We believe that the number of posters we have received each year shows the potential of social communication. Together we’ve helped raise awareness of the issues we addressed, and outside poster for tomorrow, the response on social media to events like the shooting in Paris, shows that people unite behind strong imagery when it’s provided.
This offers hope - and this is what we need in 2016, in a world where boundaries are becoming less and less meaningful. Now more than ever, we are one people. No matter where we live, we are all equally powerless in the face of war or environmental disaster. We need to realize that we live in this world together – and our best way of surviving, and prospering even, is by working together ‘for tomorrow’.
If we want to think about a better future, we need to do so on a global scale. We need to reject the politics of confrontation and stop thinking in absolute terms of right and wrong, of them and us.

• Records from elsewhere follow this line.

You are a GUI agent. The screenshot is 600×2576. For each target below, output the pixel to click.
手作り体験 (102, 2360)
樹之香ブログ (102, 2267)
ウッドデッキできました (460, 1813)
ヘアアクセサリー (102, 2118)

We need to put aside our difference by talking and listening to each other and taking action to determine our own futures, as it’s clear that our governments (who are too tied down by commercial or political restrictions) won’t act unless we demand it. We need change to come from the bottom-up: from us.
This can only happen in a world that is at peace with itself, where people are equals, not divided by labels, nationalities or religion.
That’s why we want to ask you to campaign for a world in which we all are truly equal: if that’s not a basic human right, what is?
We want you to help us create a community of people for tomorrow who will talk to each other, ask questions, listen to the answers and act. Together.
We’ll hope you join us in this new direction.
We might not change anything, but that’s not the point. It’s the start. Hopefully someone will listen. To paraphrase what we said back in our first edition, one person is a start: ten, a thousand is a movement that can’t denied.